Daniel 2:23DIODATI1885
Bibbia Protestante · DIODATI1885 · Versetto 23 di 49
"O Dio de' miei padri, io ti rendo gloria, e lode, che tu mi hai data sapienza, e forza; e mi hai ora dichiarato quel che noi ti abbiam domandato, avendoci fatto assapere ciò che il re richiede."
Nel contesto
21ed egli muta i tempi, e le stagioni; egli rimuove i re, e altresì li stabilisce; egli dà la sapienza a' savi, e il conoscimento a quelli che son dotati d'intendimento.
22Egli palesa le cose profonde ed occulte; egli conosce quel ch' è nelle tenebre, e la luce abita appo lui.
23O Dio de' miei padri, io ti rendo gloria, e lode, che tu mi hai data sapienza, e forza; e mi hai ora dichiarato quel che noi ti abbiam domandato, avendoci fatto assapere ciò che il re richiede.

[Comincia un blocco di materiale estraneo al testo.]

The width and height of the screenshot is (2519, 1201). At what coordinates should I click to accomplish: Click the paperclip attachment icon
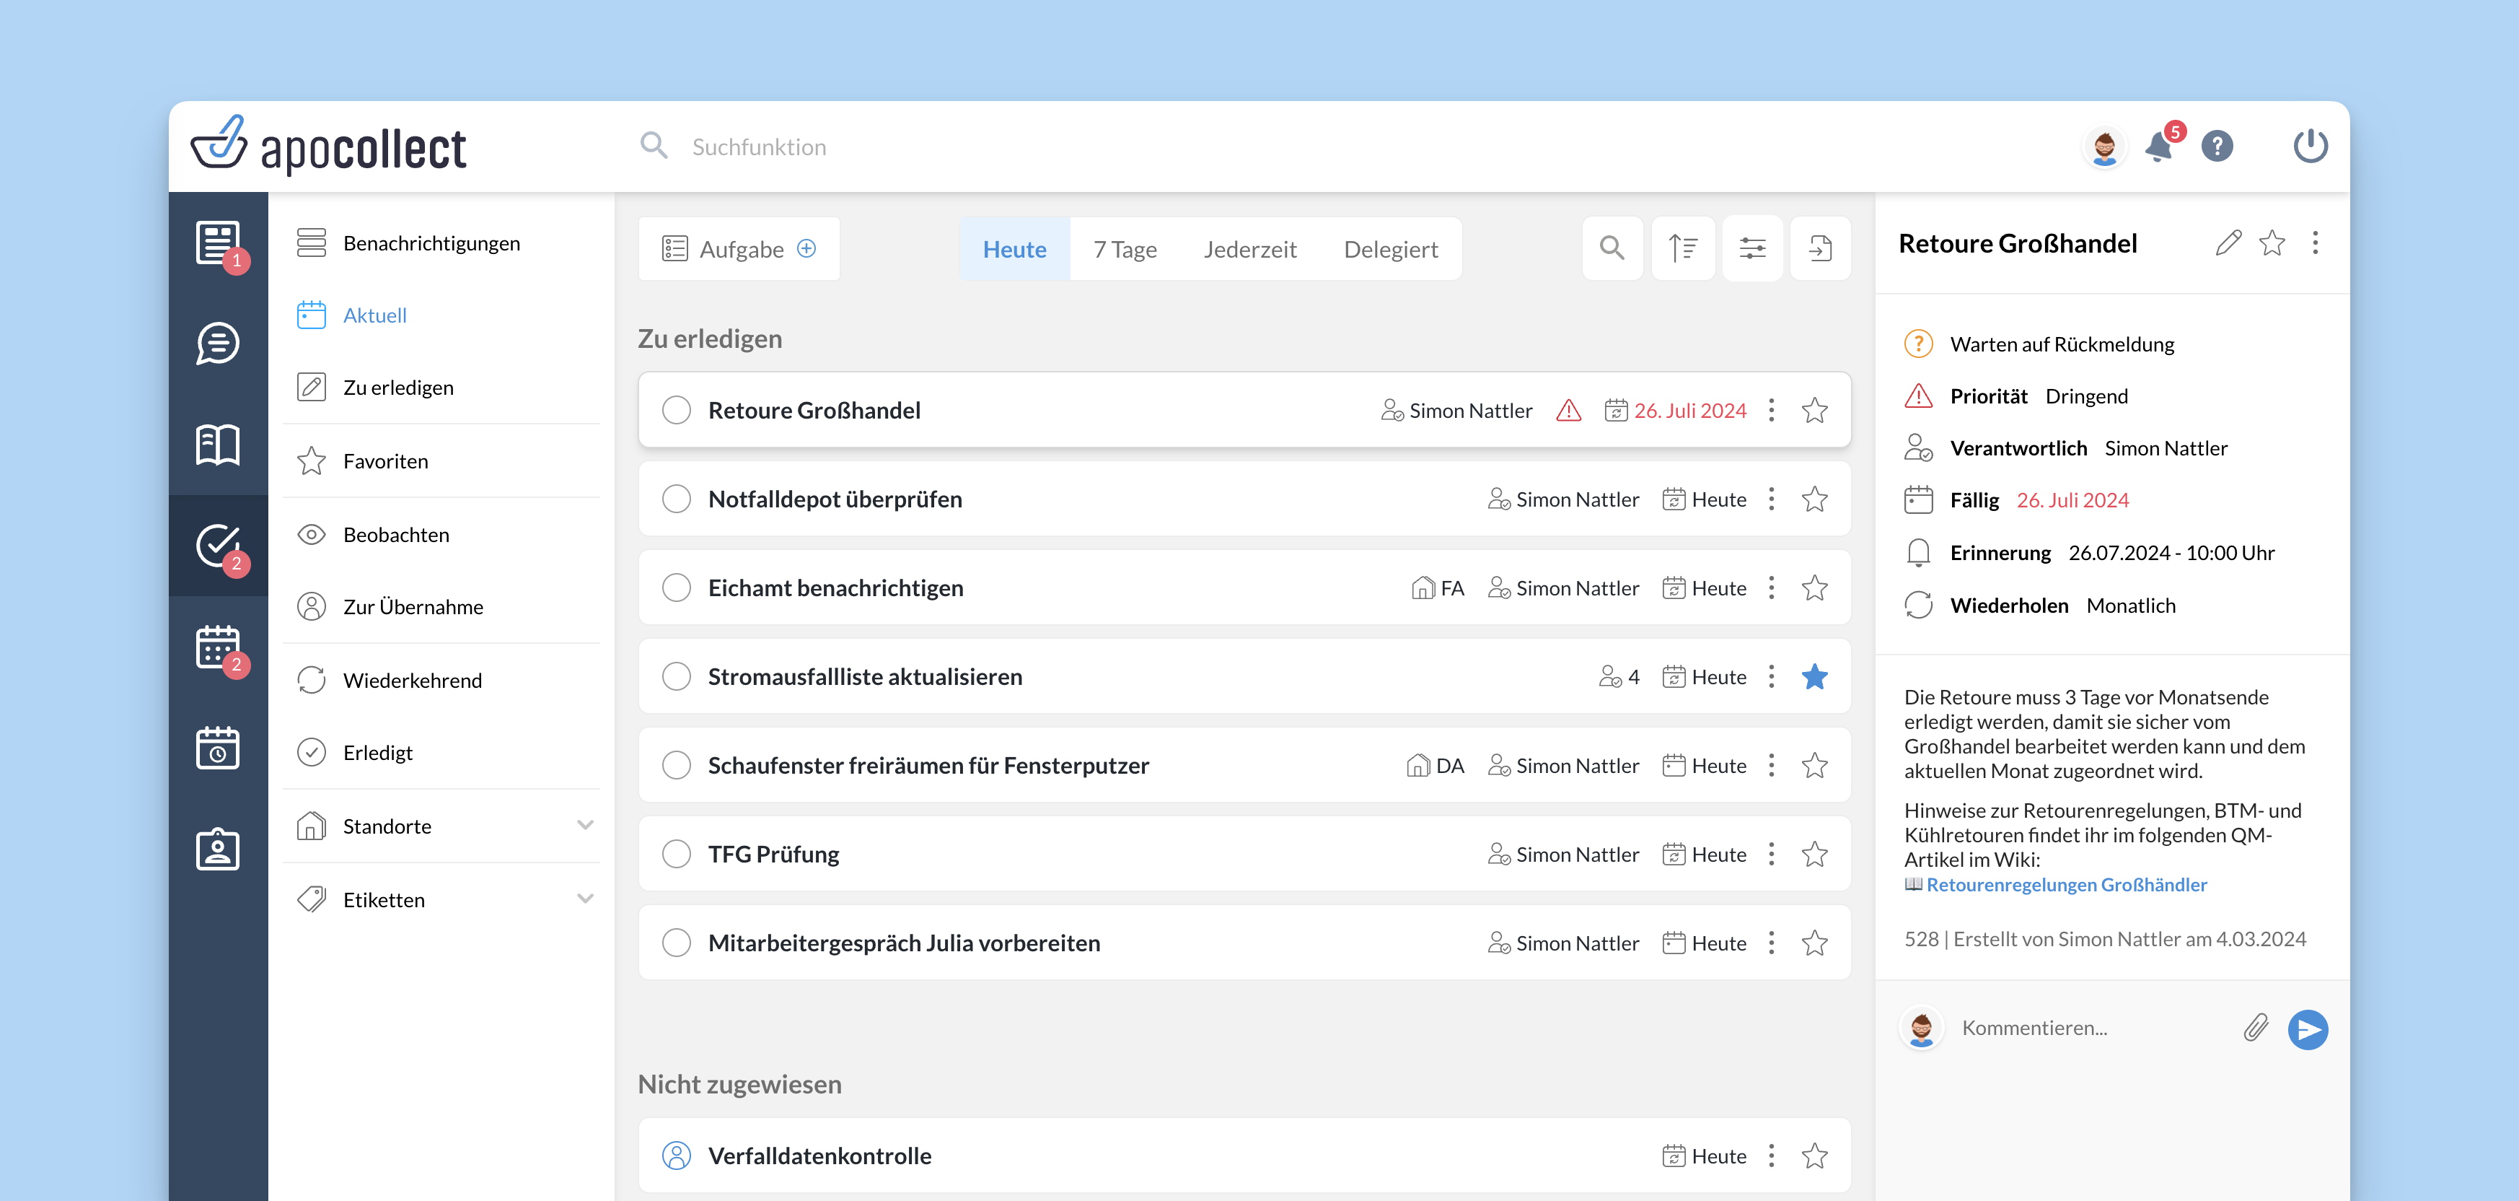[x=2255, y=1028]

24Per tanto, Daniele entrò da Arioc, al quale, il re avea data commissione di far morire i savi di Babilonia; e andò, e gli disse così: Non far morire i savi di Babilonia; menami davanti al re, ed io gli dichiarerò l'interpretazione del sogno.
25Allora Arioc menò prestamente Daniele davanti al re, e gli disse così: Io ho trovato un uomo, d'infra i Giudei, che sono in cattività, il quale dichiarerà al re l'interpretazione del suo sogno.